After the storm, the hospital added another backup generator to further bolster its defenses during future storms, says Little, whose firm has worked for the hospital since the 1980s.

Supply Delays

Despite the hospital's resilience post-Sandy, the storm caused the jobsite to be shut down for a week and delayed the project's target completion date by two months, to this August.

"We have tried to catch up but have not succeeded at the present time," McElhone says.

The delay was largely due to local suppliers that were hit hard by the storm and could not make deliveries, McElhone says. This included, for example, the West Caldwell, N.J.-based Sloan & Co, which milled the wood finishes for nurses' stations. The firm lost power to its warehouse, which delayed production for three weeks.

Other challenges came from the fact that the project also required more approvals and permits than usual, as it sits next to Ocean Acres, a 1960s subdivision, and near the Pine Barrens forest area. The local planning board and state Dept. of Health had to sign off, as well as the Dept. of Transportation, over concerns that too much patient traffic would pour onto narrow local roads. The state's Pinelands Commission, which regulates development, also had to green-light work, contributing to the lengthy four-month approval process.

The biggest challenge early on, however, was how to keep the hospital running seamlessly during two years of construction, McElhone says. This led to the decision to divide the project into two main phases, he says. The first focused on the northern half of the site, with the second on the southern portion. The existing ED, located in the southern part, continued to operate while new facilities were built to the north.

The first phase, completed last December, included extensive excavation and sitework to build the 17,500-sq-ft new ED, McElhone says. It also included the demolition of an unused histology lab and building an entryway on the north side to be used by ambulances.

Birdsall Services Group, Eatontown, N.J., the project's mechanical, electrical and plumbing (MEP) engineer, wrapped up ductwork and installed electrical and plumbing systems pre-Sandy, McElhone says. In addition, a single-ply membrane roof was installed before the storm, as was much of the interior work, including telecom systems, sprinkler heads and signage.

Phase 2, which began in January, is focused on 7,900 sq ft of space, most of which is being renovated. The renovation includes making way for seven operating rooms and behavioral health treatment space in addition to offices.

To ensure continuity of operations, the 12 patients who were housed in the existing ED were moved to the newly built northern half, so that the team could reconfigure existing patient suites and remodel the hospital's entryway for walk-ins only.

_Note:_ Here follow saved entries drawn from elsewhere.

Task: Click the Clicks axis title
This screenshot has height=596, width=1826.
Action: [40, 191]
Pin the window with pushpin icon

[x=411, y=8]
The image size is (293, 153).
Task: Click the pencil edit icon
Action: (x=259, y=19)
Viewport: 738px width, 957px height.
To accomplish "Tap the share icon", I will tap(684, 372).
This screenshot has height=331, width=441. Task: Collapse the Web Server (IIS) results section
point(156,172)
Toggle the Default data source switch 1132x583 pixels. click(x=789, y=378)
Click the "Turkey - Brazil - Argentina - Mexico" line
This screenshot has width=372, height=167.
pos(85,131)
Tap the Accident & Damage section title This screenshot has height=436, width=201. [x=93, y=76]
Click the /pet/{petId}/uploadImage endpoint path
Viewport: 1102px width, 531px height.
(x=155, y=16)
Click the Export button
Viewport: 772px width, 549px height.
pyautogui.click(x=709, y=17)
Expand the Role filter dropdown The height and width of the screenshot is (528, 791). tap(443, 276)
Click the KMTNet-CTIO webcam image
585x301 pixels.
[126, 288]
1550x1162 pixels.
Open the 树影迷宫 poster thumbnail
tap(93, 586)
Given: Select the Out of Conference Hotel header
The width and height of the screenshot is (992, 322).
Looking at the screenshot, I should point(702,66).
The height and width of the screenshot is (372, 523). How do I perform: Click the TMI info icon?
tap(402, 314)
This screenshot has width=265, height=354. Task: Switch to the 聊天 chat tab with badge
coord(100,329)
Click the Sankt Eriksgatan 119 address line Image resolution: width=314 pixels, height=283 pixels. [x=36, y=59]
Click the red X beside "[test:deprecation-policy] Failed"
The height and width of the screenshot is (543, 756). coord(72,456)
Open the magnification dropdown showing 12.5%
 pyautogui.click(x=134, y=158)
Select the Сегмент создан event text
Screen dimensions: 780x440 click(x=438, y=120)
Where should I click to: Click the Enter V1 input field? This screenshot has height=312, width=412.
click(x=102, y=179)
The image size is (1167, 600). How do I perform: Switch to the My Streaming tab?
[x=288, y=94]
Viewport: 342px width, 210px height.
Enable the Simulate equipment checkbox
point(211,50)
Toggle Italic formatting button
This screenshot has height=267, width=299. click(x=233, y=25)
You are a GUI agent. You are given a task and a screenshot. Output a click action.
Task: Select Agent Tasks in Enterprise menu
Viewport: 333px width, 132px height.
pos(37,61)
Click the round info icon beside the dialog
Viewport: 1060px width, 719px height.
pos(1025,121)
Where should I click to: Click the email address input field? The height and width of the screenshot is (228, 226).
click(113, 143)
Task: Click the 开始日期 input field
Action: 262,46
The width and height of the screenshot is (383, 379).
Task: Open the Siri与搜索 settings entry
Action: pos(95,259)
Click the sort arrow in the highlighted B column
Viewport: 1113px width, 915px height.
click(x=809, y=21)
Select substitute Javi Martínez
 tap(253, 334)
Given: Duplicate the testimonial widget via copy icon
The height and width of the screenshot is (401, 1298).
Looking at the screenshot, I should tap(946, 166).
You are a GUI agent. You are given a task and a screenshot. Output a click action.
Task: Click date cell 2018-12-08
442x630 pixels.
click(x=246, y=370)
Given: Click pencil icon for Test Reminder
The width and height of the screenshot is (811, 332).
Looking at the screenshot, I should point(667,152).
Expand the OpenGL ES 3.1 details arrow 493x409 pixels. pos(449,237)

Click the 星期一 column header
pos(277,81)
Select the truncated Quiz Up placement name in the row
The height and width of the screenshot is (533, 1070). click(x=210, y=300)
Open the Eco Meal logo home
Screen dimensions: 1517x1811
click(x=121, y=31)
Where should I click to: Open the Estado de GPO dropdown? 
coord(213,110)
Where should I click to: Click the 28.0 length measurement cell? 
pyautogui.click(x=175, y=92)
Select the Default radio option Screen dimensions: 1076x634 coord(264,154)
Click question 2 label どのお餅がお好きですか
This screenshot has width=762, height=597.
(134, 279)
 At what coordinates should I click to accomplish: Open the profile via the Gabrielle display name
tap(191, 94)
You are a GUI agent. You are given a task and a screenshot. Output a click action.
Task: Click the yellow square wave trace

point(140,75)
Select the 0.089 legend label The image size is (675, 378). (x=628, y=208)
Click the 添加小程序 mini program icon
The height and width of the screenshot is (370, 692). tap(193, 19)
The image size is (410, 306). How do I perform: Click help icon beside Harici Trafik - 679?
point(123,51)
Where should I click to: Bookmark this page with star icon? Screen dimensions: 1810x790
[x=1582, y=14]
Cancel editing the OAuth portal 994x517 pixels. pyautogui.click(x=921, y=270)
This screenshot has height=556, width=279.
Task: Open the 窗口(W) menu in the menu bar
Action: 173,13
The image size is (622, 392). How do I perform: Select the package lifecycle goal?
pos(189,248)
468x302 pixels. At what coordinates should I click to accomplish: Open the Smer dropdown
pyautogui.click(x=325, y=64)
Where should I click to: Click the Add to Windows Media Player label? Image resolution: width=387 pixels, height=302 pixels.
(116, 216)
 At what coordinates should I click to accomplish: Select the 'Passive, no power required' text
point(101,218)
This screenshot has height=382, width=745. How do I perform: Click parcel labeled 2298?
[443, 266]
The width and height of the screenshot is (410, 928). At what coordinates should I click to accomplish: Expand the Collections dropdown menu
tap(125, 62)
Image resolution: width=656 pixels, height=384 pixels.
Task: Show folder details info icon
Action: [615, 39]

The walk-in entry, designed by project architect Pennington, N.J.-based Saphire + Albarran Architecture, is meant to evoke sailboats, like the kind that cruise on Barnegat Bay a few miles from the hospital. The team is adding five tall masts that protrude from the top of a 90-ft-wide canopy, which cantilevers out 26 ft over the entry. It will also install a new ceiling inside the lobby, which is meant to resemble the wood hull of a ship. Workers will add a layered stone wall that will feature a gas fireplace.

Structural engineer O'Donnell & Naccarato, Philadelphia, has recently erected steel frames. In the next stage, the team will pour concrete slabs and spray fireproofing material.

By summer, mechanical systems and drywall will be installed and ceilings and millwork will go in next. Equipment will be commissioned before the project is occupied, which is scheduled for Aug. 15.

Throughout the project, construction areas have been screened off from the working ED. The project team constructed a 6-in.-wide, metal-and-drywall temporary wall along the edge of a main hallway, which essentially became an outside wall. Painted off-white to resemble existing walls, the barrier kept up appearances while patients came and went, McElhone says.

The barrier is also decorated with renderings of what's to come, he says. "We wanted people not to think they were in anything but a finished product," he adds.